Santiago del Chile, 1973 / IMA / Vu - This exhibition looks back on the work of four Chilean photographers. It spans the period 11 September 1973 to 11 March 1990, the day the country’s President was first elected democratically since Salvador Allende. Pinochet’s dictatorship in Chile was perhaps the period most frequently photographed in Latin America. The images presented by Marcelo Montecino, Hector López, Claudio Pérez and Juan Carlos Cáceres illustrate the Chileans’ daily acts of resistance - they show the view from the inside. These are pictures the world has never seen before.

Damir Sagolj / Reuters - On The Wire - Damir Sagolj is a news photographer, working to daily deadlines. But he portrays events in the faces of bystanders, not through the eyes of  actors who are on centre stage. Damir works on the fringes of death, yet always finds a spark of life. He is a realist and will not conjure hope where none exists. The sparks he sees are often fading.

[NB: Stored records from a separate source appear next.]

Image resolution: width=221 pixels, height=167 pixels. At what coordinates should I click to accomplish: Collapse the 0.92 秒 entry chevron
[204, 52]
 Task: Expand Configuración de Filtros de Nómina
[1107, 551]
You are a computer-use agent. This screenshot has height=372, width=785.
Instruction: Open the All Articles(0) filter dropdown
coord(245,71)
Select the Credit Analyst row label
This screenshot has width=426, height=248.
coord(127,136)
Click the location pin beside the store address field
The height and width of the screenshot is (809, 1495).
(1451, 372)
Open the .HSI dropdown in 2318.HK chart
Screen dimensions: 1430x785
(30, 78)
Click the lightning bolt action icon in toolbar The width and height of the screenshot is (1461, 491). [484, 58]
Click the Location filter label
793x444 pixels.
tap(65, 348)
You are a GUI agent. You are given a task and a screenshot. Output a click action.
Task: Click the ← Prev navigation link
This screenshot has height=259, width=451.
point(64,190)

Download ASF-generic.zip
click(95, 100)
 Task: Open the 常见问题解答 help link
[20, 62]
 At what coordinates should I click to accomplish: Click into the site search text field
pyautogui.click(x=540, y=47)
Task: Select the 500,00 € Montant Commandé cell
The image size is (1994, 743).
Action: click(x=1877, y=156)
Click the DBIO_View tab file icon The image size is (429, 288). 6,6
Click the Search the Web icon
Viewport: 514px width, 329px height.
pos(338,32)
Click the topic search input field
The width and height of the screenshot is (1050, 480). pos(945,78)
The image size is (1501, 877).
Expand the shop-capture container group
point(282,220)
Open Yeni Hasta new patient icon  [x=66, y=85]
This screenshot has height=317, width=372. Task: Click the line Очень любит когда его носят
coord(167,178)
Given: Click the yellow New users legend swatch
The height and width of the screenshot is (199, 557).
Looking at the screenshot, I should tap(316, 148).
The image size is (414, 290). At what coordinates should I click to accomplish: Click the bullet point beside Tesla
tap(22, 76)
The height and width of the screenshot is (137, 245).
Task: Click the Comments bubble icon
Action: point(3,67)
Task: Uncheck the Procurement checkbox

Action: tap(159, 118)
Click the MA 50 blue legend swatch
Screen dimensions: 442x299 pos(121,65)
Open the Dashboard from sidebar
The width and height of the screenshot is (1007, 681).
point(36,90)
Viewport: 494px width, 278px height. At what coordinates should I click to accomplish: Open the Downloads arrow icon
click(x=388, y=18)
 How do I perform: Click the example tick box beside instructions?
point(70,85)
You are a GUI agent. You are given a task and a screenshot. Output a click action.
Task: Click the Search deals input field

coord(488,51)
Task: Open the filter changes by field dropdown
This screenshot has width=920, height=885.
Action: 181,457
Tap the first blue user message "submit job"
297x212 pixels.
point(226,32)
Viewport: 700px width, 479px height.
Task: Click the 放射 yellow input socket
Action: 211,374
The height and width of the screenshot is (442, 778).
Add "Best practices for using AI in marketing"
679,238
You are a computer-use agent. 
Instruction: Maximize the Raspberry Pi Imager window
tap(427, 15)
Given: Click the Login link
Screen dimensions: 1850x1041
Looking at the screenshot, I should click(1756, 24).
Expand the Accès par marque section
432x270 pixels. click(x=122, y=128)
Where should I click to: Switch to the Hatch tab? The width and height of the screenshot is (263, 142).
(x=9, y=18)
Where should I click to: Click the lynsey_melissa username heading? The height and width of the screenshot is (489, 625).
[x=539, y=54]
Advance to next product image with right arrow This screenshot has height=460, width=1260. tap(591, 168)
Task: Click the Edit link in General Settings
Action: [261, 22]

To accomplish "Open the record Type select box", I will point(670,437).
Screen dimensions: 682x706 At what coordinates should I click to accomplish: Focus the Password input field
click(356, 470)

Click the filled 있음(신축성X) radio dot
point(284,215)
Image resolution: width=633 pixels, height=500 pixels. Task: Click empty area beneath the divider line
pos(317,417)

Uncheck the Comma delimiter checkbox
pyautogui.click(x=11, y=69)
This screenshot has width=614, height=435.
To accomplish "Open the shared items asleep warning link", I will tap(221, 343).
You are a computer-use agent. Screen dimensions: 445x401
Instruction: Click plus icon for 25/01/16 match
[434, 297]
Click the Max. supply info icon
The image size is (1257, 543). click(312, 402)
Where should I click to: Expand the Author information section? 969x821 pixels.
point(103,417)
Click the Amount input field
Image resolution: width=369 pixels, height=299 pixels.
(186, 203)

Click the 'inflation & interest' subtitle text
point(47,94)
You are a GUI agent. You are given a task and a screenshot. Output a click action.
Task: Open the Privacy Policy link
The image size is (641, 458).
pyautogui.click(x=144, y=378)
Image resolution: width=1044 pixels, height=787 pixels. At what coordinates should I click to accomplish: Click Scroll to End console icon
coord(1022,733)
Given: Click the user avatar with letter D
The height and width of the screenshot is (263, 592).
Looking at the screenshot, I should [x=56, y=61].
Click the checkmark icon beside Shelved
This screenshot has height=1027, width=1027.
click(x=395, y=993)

Massimo Sciacca / Contrasto / Rea - Manila Cemetery - North Cemetery is the largest in Manila, covering 30 000 square meters;  it was built at the time of Spanish rule, and over the last thirty years has become home for many homeless people who have taken over the tombs and vaults, turning them into homes.  More than 500 families now live here, making the cemetery a small village operating autonomously with its own shops and restaurants, water and electricity supply.  Manila City Council has attempted to stop the settlement, but tolerates the situation aware that it is the last hope for these homeless people to find shelter.

Christine Spengler / Corbis Sygma - Years of War - Christine Spengler decided to become a war reporter one day in 1970:  she was in Chad, taking her first photo of barefoot Toubou fighters firing Kalashnikovs at French helicopters. Visa pour l’Image is pleased to be presenting Christine Spengler’s war photographs.  She has been there on the spot in many wars, including Northern Ireland, Cambodia, Lebanon, Eritrea and Iran. Exhibition presented with support from the Ministère de la Culture et de la Communication - Délégation aux Arts Plastiques.

Jonathan Torgovnik – Bollywood - The film industry in India, better known by the name of "Bollywood", is more than just entertainment, and verges on the religious experience.  More than 800 new feature films are released every year, and every day 14 million people pour into the movie theaters.  Indian films have won the hearts, minds and souls of the entire nation.

John Trotter - Along the Colorado River’s delta - For a thousand years and more, the Cucapa people, modest Mexican farmers referred to as the "river people", have been living, hunting and fishing along the delta of the Colorado River. After exploring the delta in northern Mexico, John Trotter wanted to raise awareness on the effects of the unbridled development by Western American construction and business companies along the river.  Sprawling cities, golf courses and low-cost manufacturing companies have moved in, ruining both the lifestyle of the local people and the river itself which is of crucial importance in an area with very low rainfall.

Kai Wiedenhöfer / Lookat Photos / Rapho - Perfect Peace : the Palestinians from Intifada to Intifada
For more than ten years, Kai Wiedenhöfer (born in Germany) has been living and taking photographs in the occupied territories.  He has learnt Arabic, studied the Middle East and endeavored to understand the way local people think.  His report presents the everyday life of children, men and women, of the victims and protagonists in the Intifada, showing their dogged struggle against occupation and their hope for peace one day, peace achieved through mutual understanding which, alas, at the moment, seems remote or highly unlikely.